◆ **SET EXERCISE 1**
In the blog post about Nightwing: The New Order #1, which writer does the opening line ask about?

◆ **TEXT SHOWN**
↓

Sunday, September 10, 2017

Nightwing: The New Order #1

Where the hell has Kyle Higgins been? Writing for a better comic book company or playing too much Overwatch?

Everybody likes to think that they never let their emotions cloud their intellectual decisions. Obviously most people are wrong about this because most people aren't robots disguised as humans or cars or comic book bloggers. I've come up with a good test to know if you're one of those people who make bad decisions based on your stupid human feelings. Not a lot of people will get the chance to take this test unless MTV decides to pick it up and make it into a hidden camera show. Here's how it works. Most people have friends (I say most people because I post my commentaries on Tumblr as well as Blogger and I don't want anybody responding with "How dare erase people who don't like to make friends!" Although I suspect people who say things like that are just justifying the reason they have no friends because they say things like that) and they would do anything to defend their friends from physical assault. They've got their friend's back or whatever nomenclature the cool kids use. I would know but a cool kid has never once spoken to me. Anyway, most people (see previous parenthetical reference) also have that one friend who deserves to get punched because they're a provoking asshole. Now here's how you can tell if you're a reasonable person or not. If that asshole friend gets punched in the face by some stranger, do you get up and help them or do you shrug and continue your inane conversation about Joss Whedon (feminist or chronic virtue signaler? (that's your inane conversation and not mine. Remember that I'm a writer, dum-dum))? If you defend your friend even though you know they deserve it, you're the kind of person who would make excuses and apologize for a terribly stupid person in power (who I won't name because if your in the United Kingdom, that gives you an opportunity to think maybe I'm talking about one of your dumb people in power like May or Johnson or Farage (does he still have any power? It's hard to stay connected when all of your panel shows are on hiatus or unavailable on YouTube)). But if you let your friend take a punch or two (you can step in if it goes much further because, remember, you're supposed to be a reasonable person), it shows you are a perceptive and thoughtful person who is able to see all sides of an issue. Sometimes your asshole friend deserves to get punched in the face. Maybe they'll learn something.

↑

◆ **SET EXERCISE 2**
In the records, write out the part that opens with the line containing "This screenshot has height=812, width=1512." and closes with the line containing "center [9, 440].", with "Find the location of" swapped for "Locate" and nothing else changed. Give only those lines.

◆ **DATA SUPPLIED**
↓

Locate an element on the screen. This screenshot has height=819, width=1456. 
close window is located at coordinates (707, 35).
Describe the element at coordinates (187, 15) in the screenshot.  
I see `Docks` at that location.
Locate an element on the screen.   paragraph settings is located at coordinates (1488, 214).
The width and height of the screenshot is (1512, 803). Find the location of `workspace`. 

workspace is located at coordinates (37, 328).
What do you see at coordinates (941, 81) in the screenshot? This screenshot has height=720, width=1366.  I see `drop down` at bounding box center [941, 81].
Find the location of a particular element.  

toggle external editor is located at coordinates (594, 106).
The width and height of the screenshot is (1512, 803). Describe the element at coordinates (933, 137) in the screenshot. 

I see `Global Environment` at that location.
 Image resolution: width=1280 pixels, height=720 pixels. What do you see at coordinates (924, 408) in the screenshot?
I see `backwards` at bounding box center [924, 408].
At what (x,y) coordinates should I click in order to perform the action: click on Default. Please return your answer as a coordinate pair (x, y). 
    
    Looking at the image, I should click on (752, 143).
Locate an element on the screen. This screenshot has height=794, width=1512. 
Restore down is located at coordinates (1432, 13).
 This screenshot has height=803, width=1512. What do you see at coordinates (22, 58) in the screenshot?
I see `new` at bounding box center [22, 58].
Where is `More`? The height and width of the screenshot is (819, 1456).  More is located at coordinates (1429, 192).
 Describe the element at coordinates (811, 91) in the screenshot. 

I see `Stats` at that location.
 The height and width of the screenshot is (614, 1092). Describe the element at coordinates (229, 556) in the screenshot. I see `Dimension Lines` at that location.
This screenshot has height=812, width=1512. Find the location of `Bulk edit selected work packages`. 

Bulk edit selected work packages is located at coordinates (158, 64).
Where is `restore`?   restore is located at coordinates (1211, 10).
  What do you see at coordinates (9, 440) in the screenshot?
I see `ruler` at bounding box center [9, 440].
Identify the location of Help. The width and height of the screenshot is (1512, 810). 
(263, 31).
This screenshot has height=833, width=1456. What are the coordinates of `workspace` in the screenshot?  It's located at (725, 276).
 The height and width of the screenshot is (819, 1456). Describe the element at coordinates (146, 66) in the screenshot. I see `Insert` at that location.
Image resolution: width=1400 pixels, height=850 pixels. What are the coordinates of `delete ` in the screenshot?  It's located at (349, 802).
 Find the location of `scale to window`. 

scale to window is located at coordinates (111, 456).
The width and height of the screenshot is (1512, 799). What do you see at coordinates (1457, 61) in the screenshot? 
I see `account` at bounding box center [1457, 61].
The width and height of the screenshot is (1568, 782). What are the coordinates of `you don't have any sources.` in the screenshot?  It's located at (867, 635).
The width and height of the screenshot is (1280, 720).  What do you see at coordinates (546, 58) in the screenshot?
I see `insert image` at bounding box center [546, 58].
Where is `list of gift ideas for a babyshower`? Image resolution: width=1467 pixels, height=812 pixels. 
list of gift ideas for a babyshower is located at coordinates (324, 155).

↑

◆ **FULL ANSWER 1**
Kyle Higgins

◆ **FULL ANSWER 2**
This screenshot has height=812, width=1512. Locate `Bulk edit selected work packages`. 

Bulk edit selected work packages is located at coordinates (158, 64).
Where is `restore`?   restore is located at coordinates (1211, 10).
  What do you see at coordinates (9, 440) in the screenshot?
I see `ruler` at bounding box center [9, 440].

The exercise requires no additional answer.